Burg Invest Research · Crude Oil Analysis · February 2026
The $60–70 Range on the Eve of Nuclear Talks — How Capital Flow Dynamics Weigh on the Upside
Position Compression and the Gradual Transformation of Curve Shape Amid Coexisting Diplomatic and Military Risk
Shingo Yoshinaka 🏢 Burg Invest Co., Ltd. 📅 February 2026 📊 Crude Oil
Abstract
In February 2026, WTI crude maintains firmness amid rising US-Iran tensions, yet shows no sign of pushing higher, with a $60–70 range anticipated. What is shaping the market's directionless character is not geopolitical risk itself, but the capital flow dynamics operating beneath it. This paper analyzes how speculative position compression and the gradual transformation of forward curve shape are interconnected in an environment of high uncertainty, where a diplomatic process (nuclear talks) and military conflict risk coexist.
Keywords Capital Flow Dynamics$60–70 RangeNuclear TalksPosition CompressionBalance Sheet ContractionShift Toward Backwardation

1. The Coexistence of Diplomacy and Military Risk — A Market Lacking Directional Conviction

The defining feature of the WTI crude market in February 2026 is a "lack of directional conviction" in which geopolitical tension rises without producing a one-directional price move. While the market's bottom remains tight, there is no sign of an upside push, and a $60–70 range is anticipated.

Behind this gridlock lies the simultaneous pricing of military conflict concern and diplomatic resolution expectation. As long as the US and Iran continue a diplomatic process — nuclear talks — market participants find it difficult to commit to large directional positions with conviction.

Assessment

The mere existence of an active diplomatic process tends to function as a cap on the geopolitical risk premium. While both a worst-case military scenario and an optimistic diplomatic resolution remain realistic possibilities, the market cannot fully commit to either outcome.

2. Capital Flow Dynamics — The Divergence Between Price Firmness and Balance Sheet Contraction

The most intriguing phenomenon in February's speculative positioning data is the coexistence of two seemingly contradictory movements: price firmness and balance sheet contraction. CFTC data shows that speculative capital scale is on a contracting trend, even as price levels remain firm.

The key to understanding this divergence is the concept of capital flow dynamics. As risk-aversion sentiment rises, market volatility increases, which in turn drives up trading margin requirements. Higher margins deteriorate capital efficiency and raise the cost of holding positions. Within this chain, some market participants choose to shift capital from crude — a risk asset — toward more qualitative assets such as gold. As a result, even without a major breakdown in price level, open interest (total position volume) gradually declines.

Assessment

This phase, in which price and balance sheet move in opposite directions, cannot be captured by net positions alone. Understanding what lies beneath price firmness requires observing margin levels, volatility, and open interest together. The influence of capital flow dynamics on price formation is a domain that supply-demand fundamental analysis alone cannot explain.

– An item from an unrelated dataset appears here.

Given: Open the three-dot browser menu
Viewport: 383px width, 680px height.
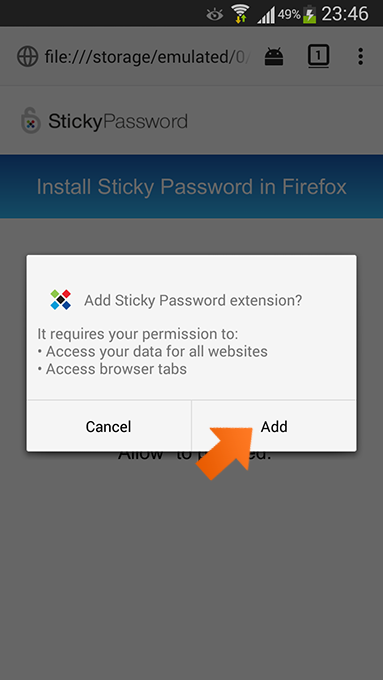Looking at the screenshot, I should click(x=360, y=57).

3. Forward Curve — The Gradual Shift from Contango to Backwardation

The forward curve carries a similar temperature to speculative positioning. As Middle East tensions resurface, the curve is shifting from contango to backwardation, though this change is not uniform across the curve.

The overheating is concentrated in near-dated contracts, which react sensitively to geopolitical hotspots. Far-dated contracts, by contrast, retain a shape that straightforwardly reflects supply expectations, and the curve as a whole maintains an appropriate slope.

Assessment

This temperature gap between the short and long end suggests the market is pricing geopolitical risk as "time-limited uncertainty" rather than "permanent structural change." Which direction this gap resolves toward — short-end calm propagating to the long end, or short-end tension spreading outward — will be the focal point for the next phase.

4. Conclusion — Two Dynamics in Tension

The current market is being shaped by the tension between two distinct dynamics: the supply outlook priced into the forward curve, and the speculative behavior governed by capital flow constraints. As long as this tension persists, a $60–70 range is anticipated.

Key Variables to Monitor
I
Outcome of Nuclear Talks
Confirmed diplomatic progress could lead the geopolitical risk premium to contract. A breakdown, conversely, would trigger reassessment of military conflict risk.
II
Reversal of Capital Flow Dynamics
A decline in volatility and normalization of margin levels could signal the current position compression phase reaching a plateau.
III
Resolution Direction of the Short/Long-End Temperature Gap
Whether short-end backwardation propagates to the long end will be a key material for judging geopolitical risk's positioning in the market.
DISCLAIMER
This report is intended solely for research and informational purposes. All investment decisions are the sole responsibility of the reader. Burg Invest Co., Ltd. accepts no liability for any losses arising from the use of this report.